Certainly there have been and will continue to be instances when an isolated prayer may be answered even when the one uttering it may not have been living an exemplary Christian life. But we assume that most of those who read this page are not satisfied to get a prayer through occasionally; they want to know a more satisfying prayer life, one that elevates and purifies every act of body and mind and integrates the entire personality into a single spiritual unit. Such prayer can only be the result of a life lived in the Spirit.
All things else being equal, our prayers are only as powerful as our lives. In the long pull we pray only as well as we live. Some prayers are like a fire escape, used only in times of critical emergency—never very enjoyable, but used as a way of terrified escape from disaster. They do not represent the regular life of the one who offers them; rather they are the unusual and uncommon acts of the spiritual amateur.

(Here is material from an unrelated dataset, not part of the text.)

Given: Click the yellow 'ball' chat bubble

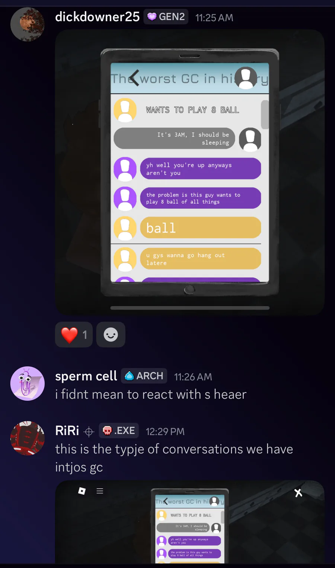Looking at the screenshot, I should pos(201,228).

William Law somewhere pleads for Christians to live lives that accord with their prayers, and one of our well-known hymns asks that God help us “to live more nearly as we pray. Most of us in moments of stress have wished that we had lived so that prayer would not be so unnatural to us and have regretted that we had not cultivated prayer to the point where it would be as easy and as natural as breathing.

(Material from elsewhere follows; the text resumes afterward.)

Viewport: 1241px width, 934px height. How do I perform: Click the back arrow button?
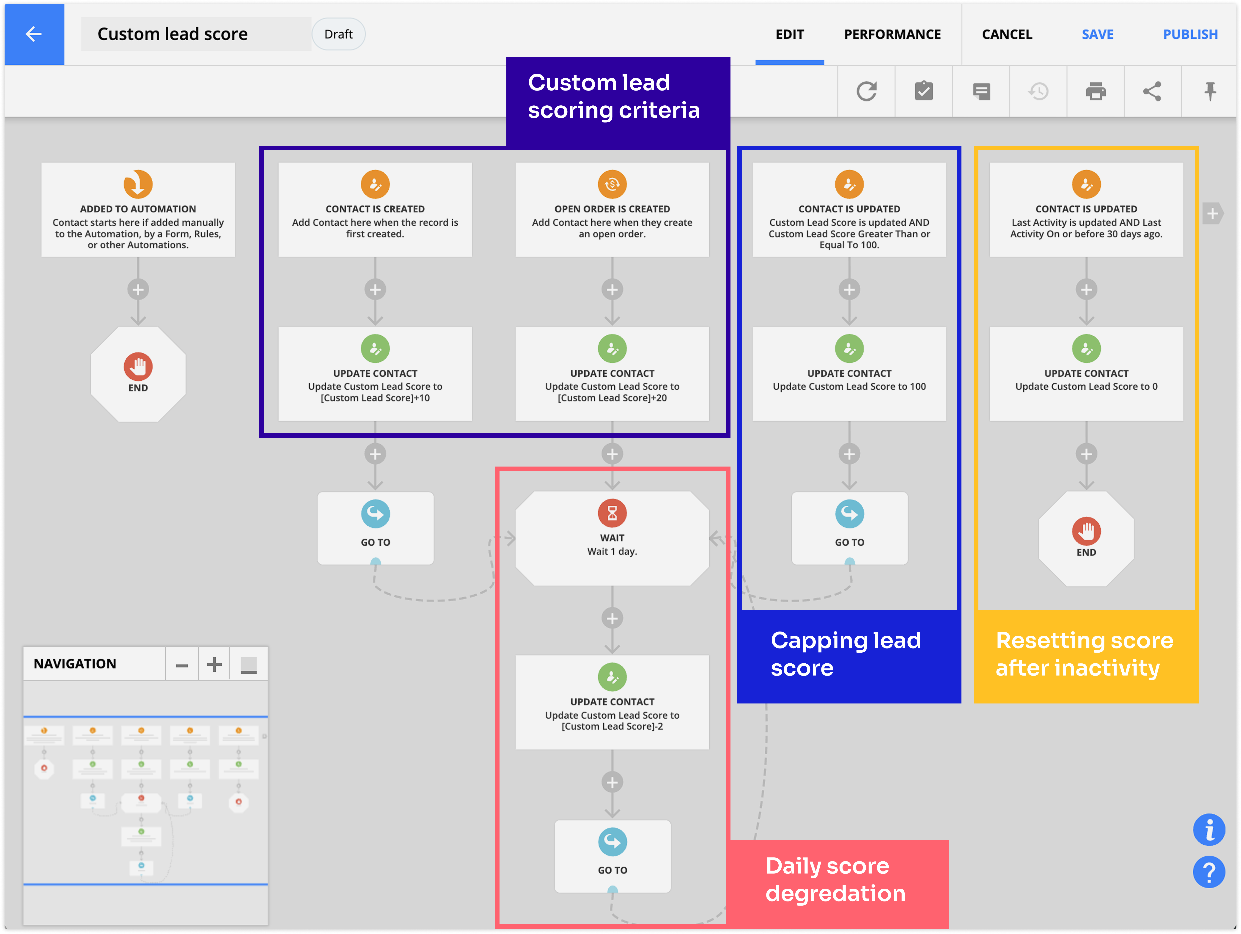pos(34,34)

We do not want to leave the impression that prayer in times of sudden crisis is not a good and a right thing. It most certainly is, and God is said to be a “very present help in trouble”; but no instructed Christian wants to live his whole life on an emergency level. As we go on into God we shall see the excellency of the life of constant communion where all thoughts and acts are prayers, and the entire life becomes one holy sacrifice of praise and worship.
To pray effectively it is required of us that there be no unblessed areas in our lives, no parts of the mind or soul that are not inhabited by the Spirit, no impure desires allowed to live within us, no disparity between our prayers and our conduct.
All this may appear to be placing the standard too high to be reached by men and women under the sun. But it is not so. If Christ is the kind of Saviour He claims to be He should be able to save His people from the bondage of sin. This is not to support the man-made doctrine of “sinless perfection”; it is rather to declare the God-inspired doctrine that it is possible to “walk in the Spirit” and so “not fulfill the lust of the flesh.” It is to say that God has made provision in the cross of Christ for His children to be delivered from the galling yoke of sin: “Likewise reckon ye also yourselves to be dead indeed unto sin, but alive unto God through Jesus Christ our Lord.”
Undoubtedly the redemption in Christ Jesus has sufficient moral power to enable us to live in a state of purity and love where our whole life will be a prayer. Individual acts of prayer that spring out of that kind of total living will have about them a wondrous power not known to the careless or the worldly Christian.